Well, I think you are having trouble because I don't believe
Dijkstra's algorithm applies to your problem. Read below.

>
> OK so here is what I am thinking (I'm sorry this sort of thing is
> better with diagrams) but I will try my best:
>
> Given all the nodes above. We have edges AB, BC, BE, DB.
>
> Let's say they are weighted (in minutes) as
>
> AB = 5
> BC = 5
> BE = 7
> DB = 7
>
> (These are completely arbitrary)
>
> So lets say the train going from E-D leaves 9 minutes after the one
> from A to C. Does this mean I should calculate the node weight of B as
>
> sum of the route from E to B - sum of the route from A to B plus the
> number of minutes E to D departed after A to C.
>
> B = 7 - 5 + 9
>
> So a trip from A to D would be AB + B + BD or
>
> AD = 5 + 11 + 7

Yes. For your simple example, the time it takes to travel from A to D
would be 23 minutes as computed above. However, the value for B
computed above is not general and will change when considering other
solutions (for example traveling from A to D via transferring to a
different train that travels from C to D). In general, the value of B
is specific to the particular solution being examined.

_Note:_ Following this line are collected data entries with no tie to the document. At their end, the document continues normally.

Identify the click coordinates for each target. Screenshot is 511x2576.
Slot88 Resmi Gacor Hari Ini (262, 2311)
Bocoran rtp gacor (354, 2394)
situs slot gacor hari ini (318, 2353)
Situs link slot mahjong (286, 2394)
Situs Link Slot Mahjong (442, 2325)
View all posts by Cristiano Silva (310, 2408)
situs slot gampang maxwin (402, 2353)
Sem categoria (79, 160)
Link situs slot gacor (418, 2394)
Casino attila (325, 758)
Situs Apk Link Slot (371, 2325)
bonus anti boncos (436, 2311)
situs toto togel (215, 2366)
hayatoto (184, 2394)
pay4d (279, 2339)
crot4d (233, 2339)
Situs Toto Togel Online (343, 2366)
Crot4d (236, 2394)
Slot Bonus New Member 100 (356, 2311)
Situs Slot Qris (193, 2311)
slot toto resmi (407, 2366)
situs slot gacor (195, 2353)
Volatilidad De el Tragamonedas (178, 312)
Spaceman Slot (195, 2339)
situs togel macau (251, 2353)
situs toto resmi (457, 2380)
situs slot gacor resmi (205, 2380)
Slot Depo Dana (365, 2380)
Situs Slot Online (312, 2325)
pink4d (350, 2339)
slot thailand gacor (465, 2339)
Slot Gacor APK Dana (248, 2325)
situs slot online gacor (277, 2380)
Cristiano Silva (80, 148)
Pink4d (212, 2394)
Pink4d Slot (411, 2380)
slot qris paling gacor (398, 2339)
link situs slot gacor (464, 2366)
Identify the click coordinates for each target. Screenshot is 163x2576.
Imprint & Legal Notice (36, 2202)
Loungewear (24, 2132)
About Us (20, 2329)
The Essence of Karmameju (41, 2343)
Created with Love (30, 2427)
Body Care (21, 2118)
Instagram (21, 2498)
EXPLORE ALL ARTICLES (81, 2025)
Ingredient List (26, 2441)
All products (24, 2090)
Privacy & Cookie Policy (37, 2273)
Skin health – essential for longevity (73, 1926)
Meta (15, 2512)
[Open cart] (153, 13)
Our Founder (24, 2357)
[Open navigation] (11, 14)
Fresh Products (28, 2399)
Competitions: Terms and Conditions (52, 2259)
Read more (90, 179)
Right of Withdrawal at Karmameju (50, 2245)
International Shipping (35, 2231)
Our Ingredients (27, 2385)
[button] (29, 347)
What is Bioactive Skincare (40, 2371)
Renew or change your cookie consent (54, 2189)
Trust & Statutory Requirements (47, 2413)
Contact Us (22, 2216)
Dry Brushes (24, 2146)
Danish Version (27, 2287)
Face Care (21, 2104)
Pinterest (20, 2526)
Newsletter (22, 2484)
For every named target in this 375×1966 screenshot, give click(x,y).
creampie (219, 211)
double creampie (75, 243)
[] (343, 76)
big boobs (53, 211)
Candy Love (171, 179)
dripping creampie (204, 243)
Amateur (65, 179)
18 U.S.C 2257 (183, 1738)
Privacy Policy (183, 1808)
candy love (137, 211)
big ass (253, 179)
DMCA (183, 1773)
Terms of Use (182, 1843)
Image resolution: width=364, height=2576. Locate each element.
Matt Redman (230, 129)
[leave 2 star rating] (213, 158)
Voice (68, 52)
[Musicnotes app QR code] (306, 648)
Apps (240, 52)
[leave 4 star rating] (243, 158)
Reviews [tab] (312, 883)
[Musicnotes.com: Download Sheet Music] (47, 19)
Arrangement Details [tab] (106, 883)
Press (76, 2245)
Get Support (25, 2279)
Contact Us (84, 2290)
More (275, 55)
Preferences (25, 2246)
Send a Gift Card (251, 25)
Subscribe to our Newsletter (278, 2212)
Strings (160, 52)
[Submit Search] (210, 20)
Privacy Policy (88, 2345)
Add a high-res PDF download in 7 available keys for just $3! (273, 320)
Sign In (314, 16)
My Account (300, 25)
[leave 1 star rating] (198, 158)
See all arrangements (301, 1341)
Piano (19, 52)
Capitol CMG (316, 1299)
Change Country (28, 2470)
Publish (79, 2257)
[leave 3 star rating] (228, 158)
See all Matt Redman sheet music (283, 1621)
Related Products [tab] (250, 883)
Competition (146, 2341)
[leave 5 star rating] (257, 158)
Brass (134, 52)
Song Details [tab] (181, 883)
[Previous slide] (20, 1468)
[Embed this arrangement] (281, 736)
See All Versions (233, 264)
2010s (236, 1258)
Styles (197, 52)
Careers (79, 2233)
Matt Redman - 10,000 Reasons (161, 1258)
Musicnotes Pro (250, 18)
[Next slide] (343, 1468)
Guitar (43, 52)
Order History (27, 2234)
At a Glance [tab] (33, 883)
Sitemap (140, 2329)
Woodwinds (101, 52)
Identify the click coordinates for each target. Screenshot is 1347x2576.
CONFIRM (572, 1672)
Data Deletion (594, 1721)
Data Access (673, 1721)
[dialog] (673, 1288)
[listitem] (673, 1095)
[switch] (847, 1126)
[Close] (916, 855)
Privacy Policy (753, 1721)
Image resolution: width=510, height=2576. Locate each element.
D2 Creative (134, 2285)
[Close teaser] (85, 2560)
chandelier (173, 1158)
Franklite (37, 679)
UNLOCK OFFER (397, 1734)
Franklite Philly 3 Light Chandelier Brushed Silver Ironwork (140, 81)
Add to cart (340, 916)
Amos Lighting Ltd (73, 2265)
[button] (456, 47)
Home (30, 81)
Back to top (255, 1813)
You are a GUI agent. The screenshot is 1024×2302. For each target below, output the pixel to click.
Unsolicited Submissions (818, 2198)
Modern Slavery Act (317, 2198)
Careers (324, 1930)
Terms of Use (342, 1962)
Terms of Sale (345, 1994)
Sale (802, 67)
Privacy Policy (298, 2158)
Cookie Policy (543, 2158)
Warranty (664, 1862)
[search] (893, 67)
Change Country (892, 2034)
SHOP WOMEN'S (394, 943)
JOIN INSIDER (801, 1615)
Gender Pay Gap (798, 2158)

> How does my shortest path algorithm know when to apply the node weight
> as this only happens when changing train?

Well, I don't think the Dijkstra algorithm applies here because of the
varying weights within the graph structure. Dijkstra applies to a
static graph with static weights for each of the elements in the
graph. Your graph is static, but your weights aren't. This is why I
mentioned a different method for computing an optimal solution in the
graph (which is what Dijkstra does for simpler problems).

> Thanks very much for your feedback, I guess this is probably a bit
> above my understanding so if it is not possible to explain or offer
> suggestions would you have any recommended reading for me. Thanks for
> pointing me towards http://en.wikipedia.org/wiki/Markov_chain_Monte_Carlo
> (well I hope thats what you meant!) I'm not so much concerned with
> optmizations, just wondering how it works in general.

I didn't mean the MCMC algorithm specifically. Just that you will
likely need a numeric approach to solve the optimization. Again,
Dijkstra is an algorithm that solves this optimization for a problem
unlike your own. You need another algorithm that solves your specific
optimization problem. Figuring out what algorithm you need is beyond
my free time. Good luck.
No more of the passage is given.